Ponderamos que a obra analisada propunha o trabalho com a leitura, a escrita, a oralidade e a análise dos fenômenos linguísticos nos textos, a partir de propostas de leitura dos gêneros literários e dos gêneros das práticas sociais; possibilita, ao considerarmos os contextos específicos, a análise do texto literário como instrumento de crítica da realidade social e histórica.
Entretanto, apesar dos textos encontrados serem extremamente ricos, com ênfase no gênero literário, evidenciamos que há uma escassez no que condiz aos gêneros que circulam na cultura digital, e que são bastante presentes nas práticas diárias dos jovens e adultos.
Vale ressaltar que, no artigo “Leitura: uma prática cultural polimorfa”, o cânone escolar é frequentemente visto como demasiado acadêmico, muito distante, do ponto de vista cognitivo, mas também muito afastado dos valores, das experiências, da cultura, da subjetividade e das fontes de prazer dos jovens do século XXI (BUTLEN, 2015). Nessa pesquisa, realizada com adolescentes do ensino médio, Butlen (2015) se propôs a compreender como a escola busca desvelar se as práticas sociais dos estudantes são consideradas no currículo disciplinar por meio das práticas de leitura, e avalia se essas práticas são polimorfas.

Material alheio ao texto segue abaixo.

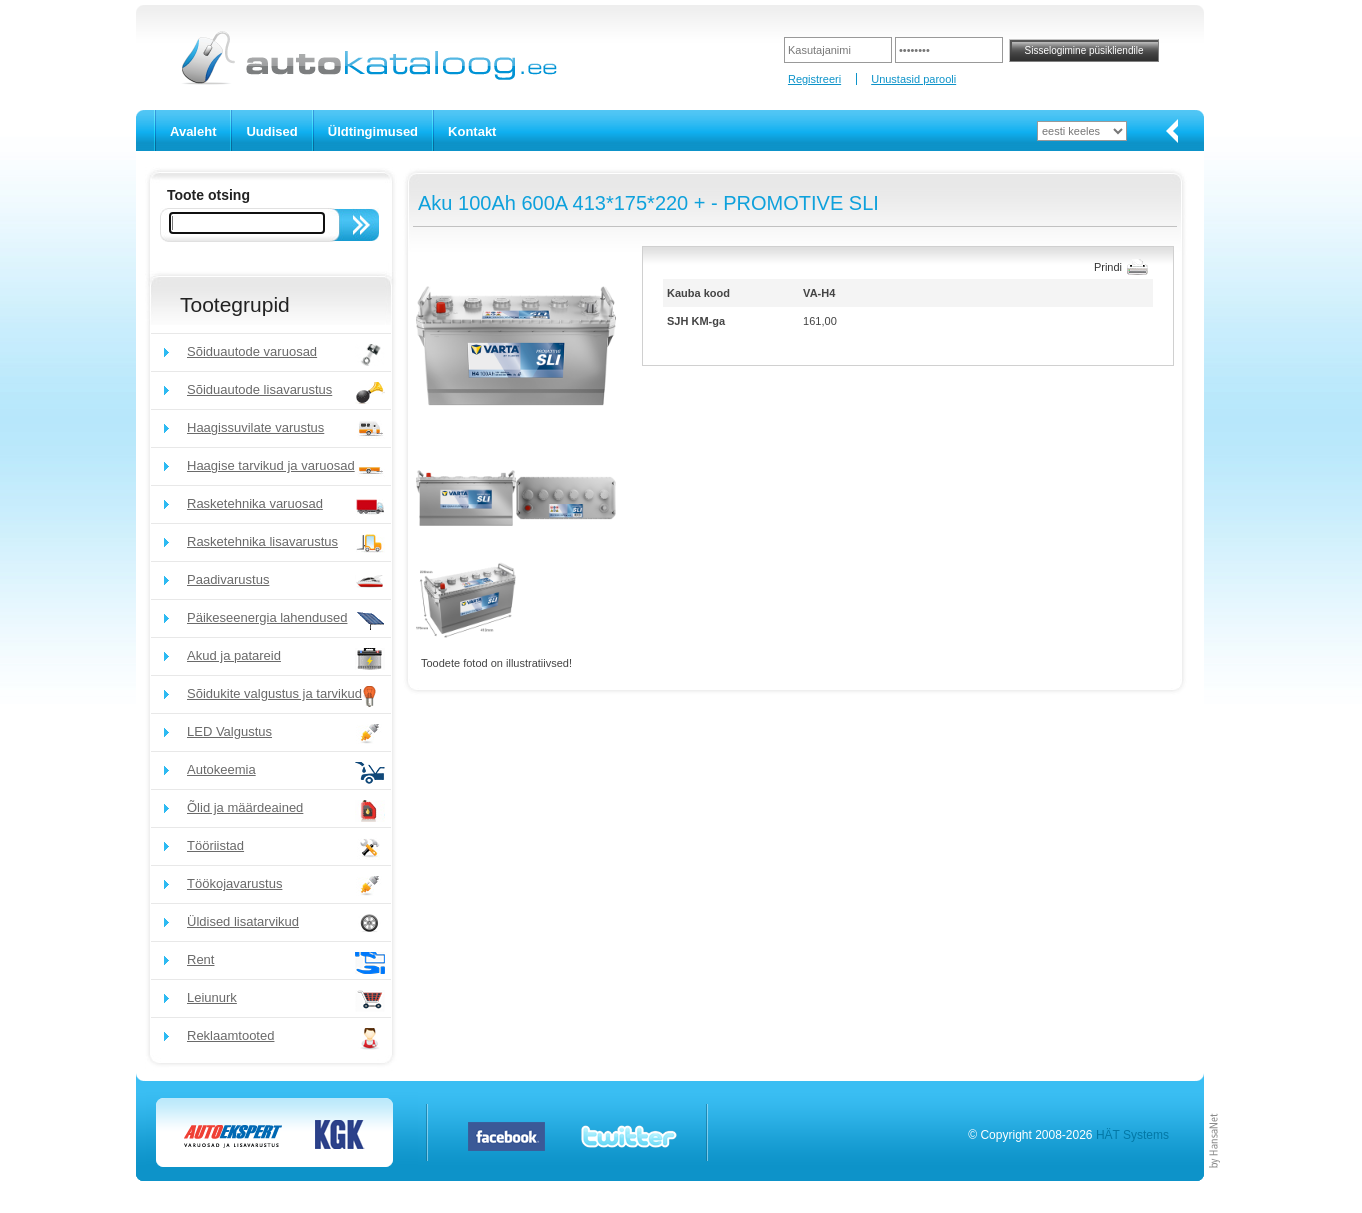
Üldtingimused (373, 131)
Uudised (271, 131)
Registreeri (814, 79)
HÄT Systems (1132, 1135)
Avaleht (193, 131)
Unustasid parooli (913, 79)
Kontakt (472, 131)
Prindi (1108, 267)
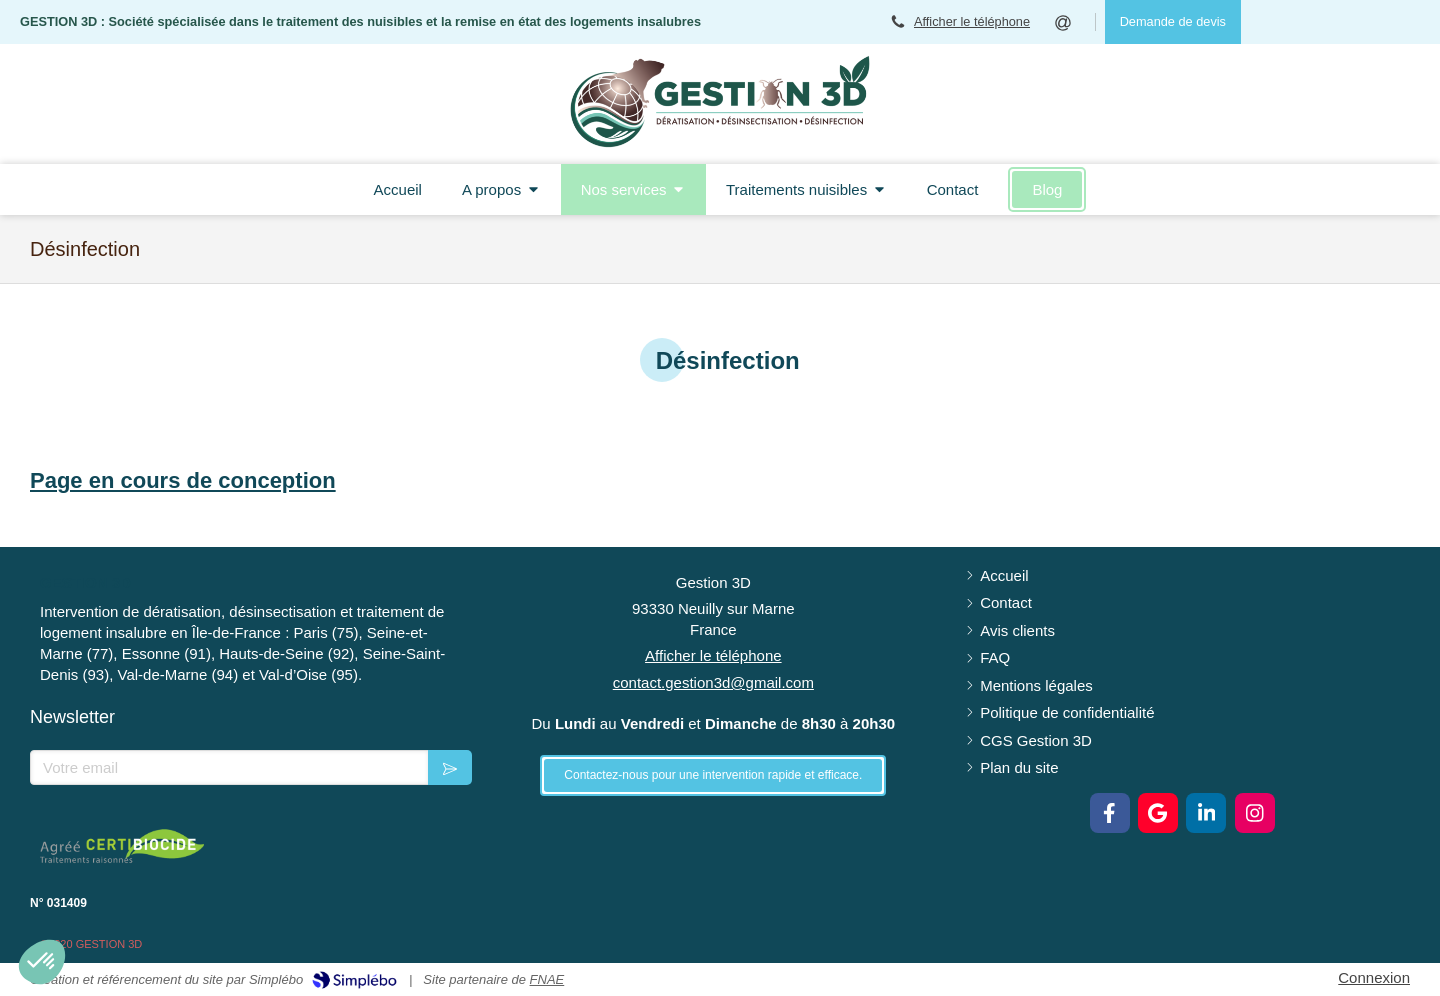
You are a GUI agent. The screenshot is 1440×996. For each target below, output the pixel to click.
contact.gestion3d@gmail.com (713, 682)
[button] (42, 962)
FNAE (547, 979)
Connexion (1374, 977)
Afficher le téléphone (972, 21)
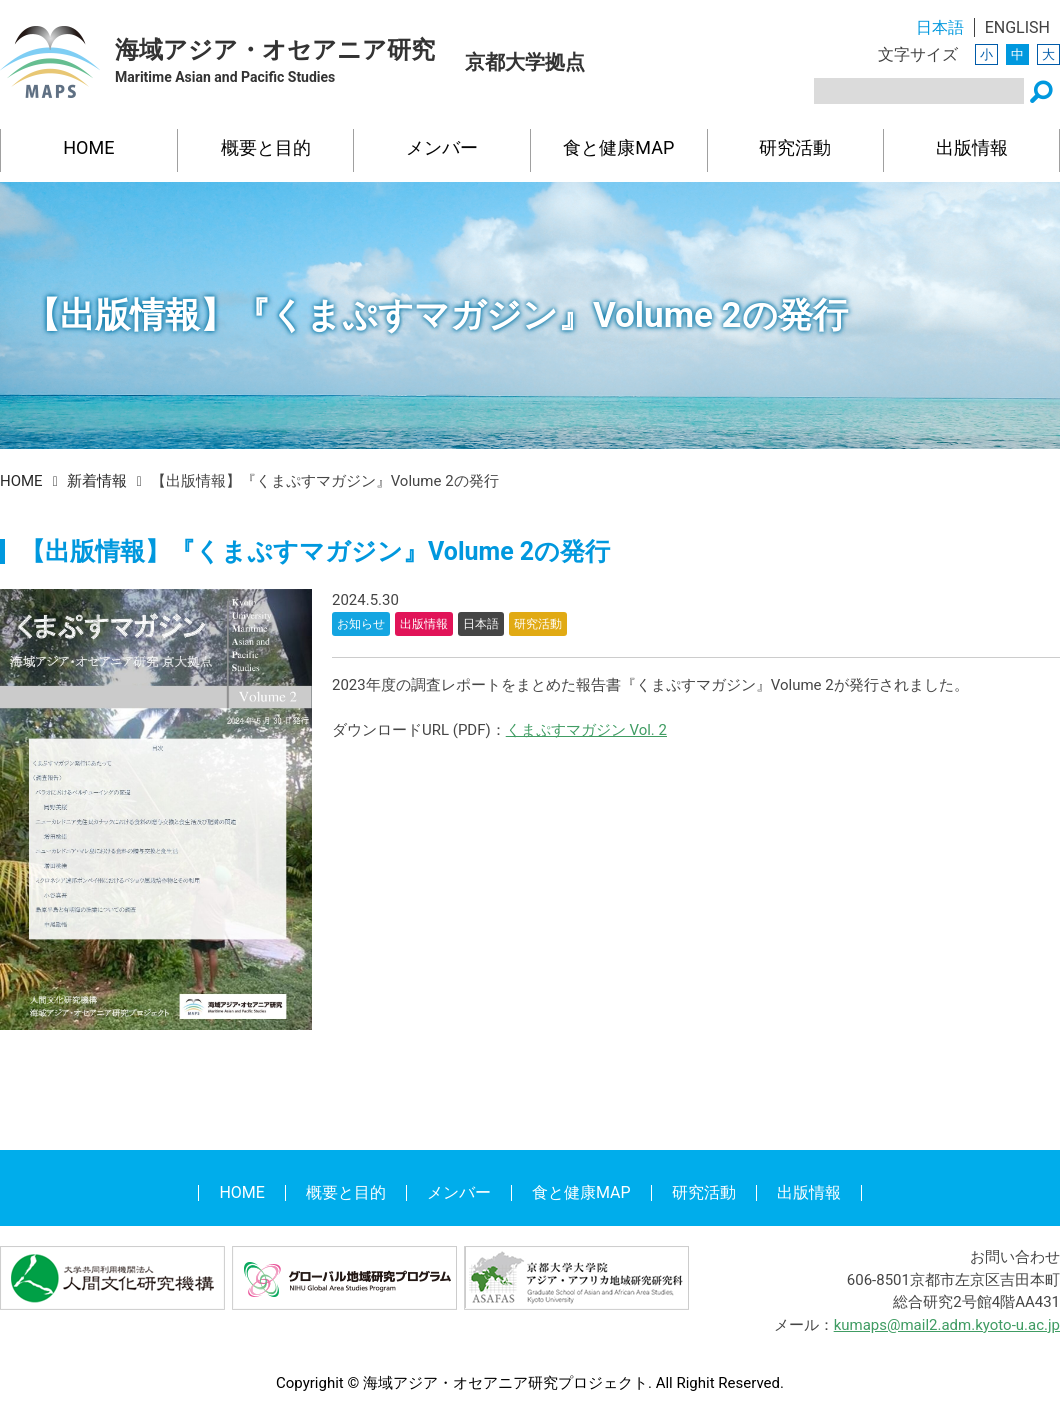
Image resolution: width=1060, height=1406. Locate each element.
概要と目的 (266, 147)
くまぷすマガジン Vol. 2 (586, 730)
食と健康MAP (618, 147)
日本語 (940, 27)
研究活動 (795, 147)
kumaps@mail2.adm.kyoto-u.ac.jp (947, 1325)
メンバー (442, 147)
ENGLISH (1017, 27)
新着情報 (97, 481)
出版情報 (972, 147)
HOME (88, 147)
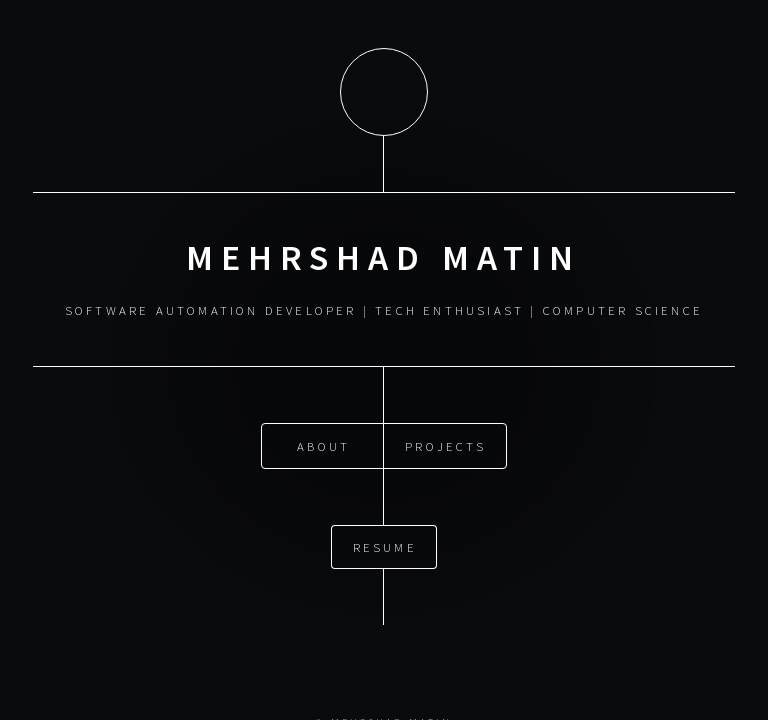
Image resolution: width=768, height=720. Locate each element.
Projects (445, 437)
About (323, 437)
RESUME (385, 538)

Em últimas palavras a investigação mostrou que os textos abordados no Ensino Médio, no âmbito escolar, a partir das sugestões do LD, muitas vezes, não possibilitam práticas de letramento, nas quais os jovens se engajam diariamente como, por exemplo, a leitura de textos religiosos, e-mails, sites de relacionamento, dentre outras, deixando de aproximar os interesses dos alunos nas atividades de leitura e escrita em sala de aula.